• _What to produce_
Take every line from the material that has the word "Tenis" in it.

******************************

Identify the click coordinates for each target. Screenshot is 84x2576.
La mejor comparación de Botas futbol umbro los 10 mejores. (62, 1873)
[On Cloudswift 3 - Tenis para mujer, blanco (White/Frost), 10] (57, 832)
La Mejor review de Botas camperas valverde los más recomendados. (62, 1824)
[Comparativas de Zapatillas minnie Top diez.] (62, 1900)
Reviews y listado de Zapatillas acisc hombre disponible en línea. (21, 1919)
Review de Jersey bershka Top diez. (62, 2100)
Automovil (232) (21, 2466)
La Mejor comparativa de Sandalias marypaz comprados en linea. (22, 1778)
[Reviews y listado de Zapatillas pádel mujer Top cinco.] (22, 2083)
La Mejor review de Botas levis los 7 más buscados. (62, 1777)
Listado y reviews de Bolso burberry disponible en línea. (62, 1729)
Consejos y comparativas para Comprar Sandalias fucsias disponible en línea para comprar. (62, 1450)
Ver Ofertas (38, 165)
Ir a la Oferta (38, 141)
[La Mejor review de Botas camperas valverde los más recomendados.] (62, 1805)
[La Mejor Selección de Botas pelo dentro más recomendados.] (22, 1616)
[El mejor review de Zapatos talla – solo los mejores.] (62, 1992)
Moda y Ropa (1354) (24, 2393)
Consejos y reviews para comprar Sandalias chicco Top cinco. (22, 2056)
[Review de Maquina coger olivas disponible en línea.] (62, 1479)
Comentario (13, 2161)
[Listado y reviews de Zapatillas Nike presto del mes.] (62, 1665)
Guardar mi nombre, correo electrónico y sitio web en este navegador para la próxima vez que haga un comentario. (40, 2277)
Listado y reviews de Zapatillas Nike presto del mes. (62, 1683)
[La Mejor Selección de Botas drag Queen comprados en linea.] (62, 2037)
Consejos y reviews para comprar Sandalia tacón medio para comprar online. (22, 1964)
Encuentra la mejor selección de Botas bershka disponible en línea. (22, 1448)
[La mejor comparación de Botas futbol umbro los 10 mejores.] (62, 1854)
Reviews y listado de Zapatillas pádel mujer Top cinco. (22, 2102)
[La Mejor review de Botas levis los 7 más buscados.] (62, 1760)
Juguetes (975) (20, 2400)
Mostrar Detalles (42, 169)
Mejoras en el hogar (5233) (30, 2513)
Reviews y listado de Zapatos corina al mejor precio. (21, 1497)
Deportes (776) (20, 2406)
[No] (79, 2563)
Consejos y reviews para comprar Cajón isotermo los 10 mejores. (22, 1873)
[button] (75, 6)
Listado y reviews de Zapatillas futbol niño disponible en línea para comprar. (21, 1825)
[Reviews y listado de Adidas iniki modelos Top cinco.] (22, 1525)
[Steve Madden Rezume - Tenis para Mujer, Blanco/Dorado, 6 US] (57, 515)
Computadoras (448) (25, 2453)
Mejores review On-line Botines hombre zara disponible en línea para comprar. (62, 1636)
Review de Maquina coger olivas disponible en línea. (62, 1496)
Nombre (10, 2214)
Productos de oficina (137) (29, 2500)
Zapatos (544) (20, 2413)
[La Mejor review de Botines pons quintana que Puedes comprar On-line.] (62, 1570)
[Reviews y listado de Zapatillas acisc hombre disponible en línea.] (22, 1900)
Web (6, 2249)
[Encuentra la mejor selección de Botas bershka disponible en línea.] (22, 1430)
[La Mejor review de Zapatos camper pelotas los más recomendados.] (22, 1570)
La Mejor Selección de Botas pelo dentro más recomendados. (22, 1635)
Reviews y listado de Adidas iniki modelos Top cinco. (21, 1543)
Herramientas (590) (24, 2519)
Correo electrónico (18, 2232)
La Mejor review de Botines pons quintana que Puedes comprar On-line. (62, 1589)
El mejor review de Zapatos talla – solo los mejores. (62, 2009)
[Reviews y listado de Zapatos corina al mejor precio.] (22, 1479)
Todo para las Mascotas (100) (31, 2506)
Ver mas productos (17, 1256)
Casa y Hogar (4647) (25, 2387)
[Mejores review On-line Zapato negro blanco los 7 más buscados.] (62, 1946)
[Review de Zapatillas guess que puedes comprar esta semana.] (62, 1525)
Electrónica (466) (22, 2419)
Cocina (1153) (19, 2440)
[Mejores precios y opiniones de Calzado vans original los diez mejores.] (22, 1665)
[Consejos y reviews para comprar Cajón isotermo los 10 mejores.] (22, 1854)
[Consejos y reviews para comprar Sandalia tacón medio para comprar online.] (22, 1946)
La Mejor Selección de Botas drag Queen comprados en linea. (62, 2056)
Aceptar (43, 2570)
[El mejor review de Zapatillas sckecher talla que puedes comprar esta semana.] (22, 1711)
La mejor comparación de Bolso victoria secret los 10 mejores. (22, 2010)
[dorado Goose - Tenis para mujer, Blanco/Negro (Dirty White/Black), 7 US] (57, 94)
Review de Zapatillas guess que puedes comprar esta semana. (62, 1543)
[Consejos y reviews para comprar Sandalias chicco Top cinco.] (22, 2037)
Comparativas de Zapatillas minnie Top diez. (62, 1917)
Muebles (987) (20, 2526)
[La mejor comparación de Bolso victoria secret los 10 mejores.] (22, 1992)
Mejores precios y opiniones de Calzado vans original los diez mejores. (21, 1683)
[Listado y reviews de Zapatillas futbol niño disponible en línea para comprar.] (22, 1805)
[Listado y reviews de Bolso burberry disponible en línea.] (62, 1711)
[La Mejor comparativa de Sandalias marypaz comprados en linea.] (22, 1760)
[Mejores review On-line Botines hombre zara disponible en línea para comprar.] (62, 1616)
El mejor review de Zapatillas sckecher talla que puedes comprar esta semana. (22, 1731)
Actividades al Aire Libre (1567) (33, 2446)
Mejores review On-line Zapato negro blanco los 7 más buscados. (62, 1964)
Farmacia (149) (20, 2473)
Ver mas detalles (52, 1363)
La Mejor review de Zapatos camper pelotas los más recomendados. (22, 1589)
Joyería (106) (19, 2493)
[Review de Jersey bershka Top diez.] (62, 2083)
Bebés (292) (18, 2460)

******************************

• _Problem solution_
[On Cloudswift 3 - Tenis para mujer, blanco (White/Frost), 10] (57, 832)
[Steve Madden Rezume - Tenis para Mujer, Blanco/Dorado, 6 US] (57, 515)
[dorado Goose - Tenis para mujer, Blanco/Negro (Dirty White/Black), 7 US] (57, 94)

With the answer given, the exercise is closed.